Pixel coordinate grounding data
========================

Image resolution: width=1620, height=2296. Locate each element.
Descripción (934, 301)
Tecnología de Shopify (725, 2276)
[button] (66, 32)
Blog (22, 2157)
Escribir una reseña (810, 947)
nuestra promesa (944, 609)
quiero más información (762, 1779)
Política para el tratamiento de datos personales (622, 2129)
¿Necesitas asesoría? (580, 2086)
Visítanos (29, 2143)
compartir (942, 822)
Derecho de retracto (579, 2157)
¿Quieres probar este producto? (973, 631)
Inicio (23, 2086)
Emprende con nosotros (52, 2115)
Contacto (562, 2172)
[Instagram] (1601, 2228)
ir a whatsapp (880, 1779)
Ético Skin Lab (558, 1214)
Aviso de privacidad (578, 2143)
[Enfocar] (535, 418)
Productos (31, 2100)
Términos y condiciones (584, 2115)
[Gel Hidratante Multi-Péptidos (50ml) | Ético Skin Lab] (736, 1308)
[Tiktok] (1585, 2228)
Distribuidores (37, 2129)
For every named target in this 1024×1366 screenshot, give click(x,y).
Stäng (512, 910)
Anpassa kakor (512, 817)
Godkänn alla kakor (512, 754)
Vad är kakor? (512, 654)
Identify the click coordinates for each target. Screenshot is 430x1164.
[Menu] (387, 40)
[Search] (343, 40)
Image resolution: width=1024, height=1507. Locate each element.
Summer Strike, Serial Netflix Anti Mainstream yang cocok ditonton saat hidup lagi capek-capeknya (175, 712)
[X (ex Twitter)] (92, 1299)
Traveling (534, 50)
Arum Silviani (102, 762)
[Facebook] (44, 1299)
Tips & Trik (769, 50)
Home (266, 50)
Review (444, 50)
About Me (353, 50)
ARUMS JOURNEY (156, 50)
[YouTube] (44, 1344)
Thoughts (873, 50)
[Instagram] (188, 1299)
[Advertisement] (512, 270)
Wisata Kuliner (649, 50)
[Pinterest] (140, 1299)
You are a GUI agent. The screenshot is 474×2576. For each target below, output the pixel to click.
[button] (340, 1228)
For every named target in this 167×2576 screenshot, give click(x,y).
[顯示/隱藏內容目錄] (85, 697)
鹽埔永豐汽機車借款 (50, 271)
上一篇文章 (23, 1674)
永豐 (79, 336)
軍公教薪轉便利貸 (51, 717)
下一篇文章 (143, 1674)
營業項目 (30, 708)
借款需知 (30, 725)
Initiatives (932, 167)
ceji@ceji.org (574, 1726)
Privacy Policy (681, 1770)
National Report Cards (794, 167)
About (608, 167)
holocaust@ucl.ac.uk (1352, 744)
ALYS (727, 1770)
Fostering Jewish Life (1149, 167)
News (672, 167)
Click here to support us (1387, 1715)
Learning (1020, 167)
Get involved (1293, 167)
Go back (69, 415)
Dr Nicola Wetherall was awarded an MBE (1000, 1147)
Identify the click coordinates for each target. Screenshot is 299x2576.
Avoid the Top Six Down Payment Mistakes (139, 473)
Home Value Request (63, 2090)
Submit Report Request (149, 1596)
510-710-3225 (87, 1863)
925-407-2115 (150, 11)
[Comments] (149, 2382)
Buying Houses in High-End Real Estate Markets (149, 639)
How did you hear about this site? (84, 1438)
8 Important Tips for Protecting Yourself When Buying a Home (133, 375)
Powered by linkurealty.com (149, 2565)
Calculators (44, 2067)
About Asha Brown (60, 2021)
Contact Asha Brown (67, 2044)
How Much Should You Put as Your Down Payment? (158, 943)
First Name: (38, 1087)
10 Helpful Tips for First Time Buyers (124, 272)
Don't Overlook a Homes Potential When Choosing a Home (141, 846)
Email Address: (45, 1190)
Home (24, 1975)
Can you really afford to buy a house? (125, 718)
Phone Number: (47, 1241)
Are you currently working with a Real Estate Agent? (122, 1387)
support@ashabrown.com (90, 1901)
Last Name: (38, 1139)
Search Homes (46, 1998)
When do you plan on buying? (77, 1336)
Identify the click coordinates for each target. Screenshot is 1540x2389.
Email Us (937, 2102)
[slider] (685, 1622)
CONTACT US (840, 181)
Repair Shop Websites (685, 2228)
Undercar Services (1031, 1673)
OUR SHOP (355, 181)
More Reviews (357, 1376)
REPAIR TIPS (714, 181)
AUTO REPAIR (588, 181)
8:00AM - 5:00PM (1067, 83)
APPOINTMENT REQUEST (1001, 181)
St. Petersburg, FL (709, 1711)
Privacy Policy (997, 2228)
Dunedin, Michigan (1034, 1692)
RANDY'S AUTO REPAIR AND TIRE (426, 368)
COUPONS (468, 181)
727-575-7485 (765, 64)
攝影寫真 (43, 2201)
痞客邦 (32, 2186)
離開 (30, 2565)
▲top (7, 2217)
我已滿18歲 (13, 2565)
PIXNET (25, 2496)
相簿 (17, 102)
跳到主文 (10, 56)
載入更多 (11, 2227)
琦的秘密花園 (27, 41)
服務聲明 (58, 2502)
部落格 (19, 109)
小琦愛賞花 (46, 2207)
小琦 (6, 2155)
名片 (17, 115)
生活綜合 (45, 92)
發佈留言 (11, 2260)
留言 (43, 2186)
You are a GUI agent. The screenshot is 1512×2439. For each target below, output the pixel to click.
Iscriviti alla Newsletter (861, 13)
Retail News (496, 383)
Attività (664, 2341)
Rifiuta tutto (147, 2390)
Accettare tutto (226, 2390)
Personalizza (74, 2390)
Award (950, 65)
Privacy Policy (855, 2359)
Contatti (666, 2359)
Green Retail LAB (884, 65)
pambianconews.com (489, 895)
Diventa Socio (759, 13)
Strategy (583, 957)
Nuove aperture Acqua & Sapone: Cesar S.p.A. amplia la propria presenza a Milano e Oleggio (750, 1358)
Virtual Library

========================

* **DESCRIPTION OF THE TASK**:
An exact, complete copy of the lines above from the one with "[Advertisement] (512, 270)" through the one with "Contact Asha Brown (67, 2044)" is the whole answer.

* **WRITTEN REPLY**:
[Advertisement] (512, 270)
Wisata Kuliner (649, 50)
[Pinterest] (140, 1299)
You are a GUI agent. The screenshot is 474×2576. For each target below, output the pixel to click.
[button] (340, 1228)
For every named target in this 167×2576 screenshot, give click(x,y).
[顯示/隱藏內容目錄] (85, 697)
鹽埔永豐汽機車借款 (50, 271)
上一篇文章 (23, 1674)
永豐 (79, 336)
軍公教薪轉便利貸 (51, 717)
下一篇文章 (143, 1674)
營業項目 (30, 708)
借款需知 (30, 725)
Initiatives (932, 167)
ceji@ceji.org (574, 1726)
Privacy Policy (681, 1770)
National Report Cards (794, 167)
About (608, 167)
holocaust@ucl.ac.uk (1352, 744)
ALYS (727, 1770)
Fostering Jewish Life (1149, 167)
News (672, 167)
Click here to support us (1387, 1715)
Learning (1020, 167)
Get involved (1293, 167)
Go back (69, 415)
Dr Nicola Wetherall was awarded an MBE (1000, 1147)
Identify the click coordinates for each target. Screenshot is 299x2576.
Avoid the Top Six Down Payment Mistakes (139, 473)
Home Value Request (63, 2090)
Submit Report Request (149, 1596)
510-710-3225 (87, 1863)
925-407-2115 (150, 11)
[Comments] (149, 2382)
Buying Houses in High-End Real Estate Markets (149, 639)
How did you hear about this site? (84, 1438)
8 Important Tips for Protecting Yourself When Buying a Home (133, 375)
Powered by linkurealty.com (149, 2565)
Calculators (44, 2067)
About Asha Brown (60, 2021)
Contact Asha Brown (67, 2044)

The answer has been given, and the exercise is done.